No ano de 1916, o sucesso da pianista ganhou ainda mais destaque na imprensa mundial e neste ano, a jovem estreou com orquestras, no Festival de Norfolk, em junho, e no Madison Square Garden, em julho, tocando para um público de 6000 pessoas.
“Novaes tornou-se moda. Entretanto, não ficou só nisso, uma vez que suas qualidades provaram que ela veio para ficar”, divulgou o The New York Times, edição de 22 de fevereiro de 1917.
Em 1º de novembro de 1917, Guiomar toca com a Orquestra Filarmônica de Nova York e assim começam sucessivos concertos, fazendo de 1917, um ano de intensa atividade para ela, como a pianista escreveu à irmã: “Só tenho tempo para escrever nos trens e estações. Com este último recital são 24 vezes que toco nesta temporada, faltando ainda mais 26 até o fim, para completar os 50 do contrato.”
O sucesso da jovem não se limitou aos Estados Unidos, indo parar no Canadá e percorrendo ainda todo o leste americano, algo que poucos e raros pianistas conseguem, sempre com dinamismo e sucesso de público.
Quando chegou à América, a intenção de Guiomar era ficar apenas dois meses e retornar ao Brasil, mas o afã do público por ouvi-la era tanto que ela ficou por lá durante quatro anos.
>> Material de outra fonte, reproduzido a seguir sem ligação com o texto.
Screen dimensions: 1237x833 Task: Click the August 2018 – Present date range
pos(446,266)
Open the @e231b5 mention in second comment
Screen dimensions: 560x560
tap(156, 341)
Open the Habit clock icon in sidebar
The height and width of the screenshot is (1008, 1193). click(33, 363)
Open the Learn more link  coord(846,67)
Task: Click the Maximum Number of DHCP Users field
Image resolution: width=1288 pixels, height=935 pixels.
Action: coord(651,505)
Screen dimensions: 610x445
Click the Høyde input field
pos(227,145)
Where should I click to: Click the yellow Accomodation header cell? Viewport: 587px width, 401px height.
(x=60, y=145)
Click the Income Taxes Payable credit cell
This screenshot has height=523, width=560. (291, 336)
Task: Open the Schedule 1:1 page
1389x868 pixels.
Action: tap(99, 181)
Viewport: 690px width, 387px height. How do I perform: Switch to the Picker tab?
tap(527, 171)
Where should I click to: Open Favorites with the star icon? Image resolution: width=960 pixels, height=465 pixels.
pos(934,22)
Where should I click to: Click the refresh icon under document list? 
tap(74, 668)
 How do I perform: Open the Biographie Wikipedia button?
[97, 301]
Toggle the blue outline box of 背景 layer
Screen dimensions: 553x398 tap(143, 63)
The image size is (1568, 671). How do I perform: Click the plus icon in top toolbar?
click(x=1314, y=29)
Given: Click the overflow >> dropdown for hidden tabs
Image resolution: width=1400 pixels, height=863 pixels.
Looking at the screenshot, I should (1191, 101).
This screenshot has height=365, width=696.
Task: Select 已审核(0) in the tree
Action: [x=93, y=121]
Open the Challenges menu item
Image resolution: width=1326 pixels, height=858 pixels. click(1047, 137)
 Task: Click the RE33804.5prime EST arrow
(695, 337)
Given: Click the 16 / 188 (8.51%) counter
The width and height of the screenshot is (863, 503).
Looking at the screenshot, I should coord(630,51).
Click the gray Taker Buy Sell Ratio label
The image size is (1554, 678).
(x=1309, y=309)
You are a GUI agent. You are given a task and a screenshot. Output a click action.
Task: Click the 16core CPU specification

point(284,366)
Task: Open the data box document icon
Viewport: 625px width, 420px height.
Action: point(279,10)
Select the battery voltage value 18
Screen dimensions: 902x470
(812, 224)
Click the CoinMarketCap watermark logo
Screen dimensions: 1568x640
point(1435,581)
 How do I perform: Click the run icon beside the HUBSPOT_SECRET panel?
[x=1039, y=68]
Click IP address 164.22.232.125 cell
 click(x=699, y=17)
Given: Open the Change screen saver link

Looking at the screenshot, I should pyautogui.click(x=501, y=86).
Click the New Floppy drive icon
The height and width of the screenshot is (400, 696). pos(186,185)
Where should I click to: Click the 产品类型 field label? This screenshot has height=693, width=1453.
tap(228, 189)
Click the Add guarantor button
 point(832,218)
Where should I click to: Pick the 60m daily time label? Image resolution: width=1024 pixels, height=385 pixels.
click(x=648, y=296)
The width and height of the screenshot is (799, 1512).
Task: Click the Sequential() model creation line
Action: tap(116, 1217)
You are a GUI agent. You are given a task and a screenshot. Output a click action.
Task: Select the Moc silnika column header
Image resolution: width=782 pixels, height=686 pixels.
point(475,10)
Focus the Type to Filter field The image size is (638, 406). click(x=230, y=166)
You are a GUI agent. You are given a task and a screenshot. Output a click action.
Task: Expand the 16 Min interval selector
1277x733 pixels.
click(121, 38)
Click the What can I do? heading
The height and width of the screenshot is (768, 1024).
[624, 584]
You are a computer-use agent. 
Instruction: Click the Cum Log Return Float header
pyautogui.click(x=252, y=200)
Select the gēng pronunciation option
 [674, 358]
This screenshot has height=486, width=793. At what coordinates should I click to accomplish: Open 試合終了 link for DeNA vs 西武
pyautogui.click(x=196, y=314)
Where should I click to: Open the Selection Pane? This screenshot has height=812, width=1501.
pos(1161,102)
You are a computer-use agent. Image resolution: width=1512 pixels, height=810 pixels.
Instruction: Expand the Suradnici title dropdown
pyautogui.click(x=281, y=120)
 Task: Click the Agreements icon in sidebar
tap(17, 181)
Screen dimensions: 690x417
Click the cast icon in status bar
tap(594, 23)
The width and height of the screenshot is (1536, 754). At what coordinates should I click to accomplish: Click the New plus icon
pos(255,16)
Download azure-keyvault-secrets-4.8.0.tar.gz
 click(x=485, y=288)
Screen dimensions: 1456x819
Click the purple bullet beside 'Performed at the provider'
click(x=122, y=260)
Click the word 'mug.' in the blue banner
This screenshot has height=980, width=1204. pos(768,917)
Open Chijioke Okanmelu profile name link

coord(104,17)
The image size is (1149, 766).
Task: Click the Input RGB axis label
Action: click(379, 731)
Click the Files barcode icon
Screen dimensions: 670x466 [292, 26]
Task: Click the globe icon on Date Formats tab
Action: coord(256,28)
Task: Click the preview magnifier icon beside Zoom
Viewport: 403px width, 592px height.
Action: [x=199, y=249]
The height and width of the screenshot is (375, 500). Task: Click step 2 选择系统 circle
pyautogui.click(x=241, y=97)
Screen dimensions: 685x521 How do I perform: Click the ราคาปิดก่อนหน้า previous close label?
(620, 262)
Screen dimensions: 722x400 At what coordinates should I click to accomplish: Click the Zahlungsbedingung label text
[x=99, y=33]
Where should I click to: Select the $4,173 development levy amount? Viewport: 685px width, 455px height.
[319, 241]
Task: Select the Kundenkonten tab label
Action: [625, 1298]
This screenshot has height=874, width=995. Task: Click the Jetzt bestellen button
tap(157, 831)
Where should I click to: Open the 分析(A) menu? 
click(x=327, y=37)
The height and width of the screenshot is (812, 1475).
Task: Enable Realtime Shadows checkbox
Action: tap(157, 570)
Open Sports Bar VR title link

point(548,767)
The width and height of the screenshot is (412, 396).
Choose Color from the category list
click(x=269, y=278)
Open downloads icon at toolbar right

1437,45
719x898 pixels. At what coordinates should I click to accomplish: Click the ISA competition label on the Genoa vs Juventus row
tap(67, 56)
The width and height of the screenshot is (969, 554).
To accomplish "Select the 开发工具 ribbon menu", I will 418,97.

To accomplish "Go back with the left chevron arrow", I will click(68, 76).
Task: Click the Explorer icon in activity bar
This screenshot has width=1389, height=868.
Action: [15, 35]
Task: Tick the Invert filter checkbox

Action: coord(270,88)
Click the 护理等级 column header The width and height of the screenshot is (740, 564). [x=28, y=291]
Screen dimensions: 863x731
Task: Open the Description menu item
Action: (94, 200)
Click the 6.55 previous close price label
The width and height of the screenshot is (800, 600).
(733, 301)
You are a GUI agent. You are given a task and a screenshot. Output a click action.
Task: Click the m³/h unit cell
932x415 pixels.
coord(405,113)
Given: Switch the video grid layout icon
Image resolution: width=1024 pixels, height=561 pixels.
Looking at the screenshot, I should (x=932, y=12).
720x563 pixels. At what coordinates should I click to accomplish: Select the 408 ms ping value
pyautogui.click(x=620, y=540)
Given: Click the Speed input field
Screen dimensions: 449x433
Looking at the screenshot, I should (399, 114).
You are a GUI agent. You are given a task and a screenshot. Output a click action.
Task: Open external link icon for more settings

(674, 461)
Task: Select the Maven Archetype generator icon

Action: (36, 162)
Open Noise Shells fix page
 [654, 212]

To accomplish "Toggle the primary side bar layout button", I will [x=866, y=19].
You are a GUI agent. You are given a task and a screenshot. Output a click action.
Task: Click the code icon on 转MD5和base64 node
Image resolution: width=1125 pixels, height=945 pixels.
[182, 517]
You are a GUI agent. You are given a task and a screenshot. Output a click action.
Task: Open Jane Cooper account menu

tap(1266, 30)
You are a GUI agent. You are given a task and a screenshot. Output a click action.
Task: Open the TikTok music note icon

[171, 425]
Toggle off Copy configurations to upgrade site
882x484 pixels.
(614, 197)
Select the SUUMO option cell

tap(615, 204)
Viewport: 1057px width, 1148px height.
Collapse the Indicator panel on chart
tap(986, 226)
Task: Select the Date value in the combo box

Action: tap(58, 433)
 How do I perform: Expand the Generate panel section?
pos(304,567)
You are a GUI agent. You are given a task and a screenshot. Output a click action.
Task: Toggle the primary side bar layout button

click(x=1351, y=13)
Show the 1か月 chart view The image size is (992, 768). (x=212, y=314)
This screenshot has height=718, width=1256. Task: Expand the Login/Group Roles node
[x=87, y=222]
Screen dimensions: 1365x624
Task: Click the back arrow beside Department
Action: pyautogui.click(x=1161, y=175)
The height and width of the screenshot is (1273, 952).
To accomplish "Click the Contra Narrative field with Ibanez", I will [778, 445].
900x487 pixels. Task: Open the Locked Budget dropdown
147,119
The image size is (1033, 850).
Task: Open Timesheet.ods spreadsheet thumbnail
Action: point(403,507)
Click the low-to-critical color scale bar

Pode-se dizer que sua simplicidade e charme cativaram os norte-americanos. “Ontem à noite, Guiomar Novaes caminhava despreocupadamente no palco, sem qualquer afetação e sem nenhuma preocupação em agradar a plateia. Novaes tem uma maneira de agir como se não houvesse público presente, como se desse um passeio numa sala de música […] ela é equilibrada, séria e atenta. O que oferece à plateia é apenas sua arte, sem chamar atenção para sua pessoa […] Sob seus dedos leves, nenhum som é metálico […]”, dizia matéria da edição de 18 de março de 1919 do Wilkes-Barre Journal.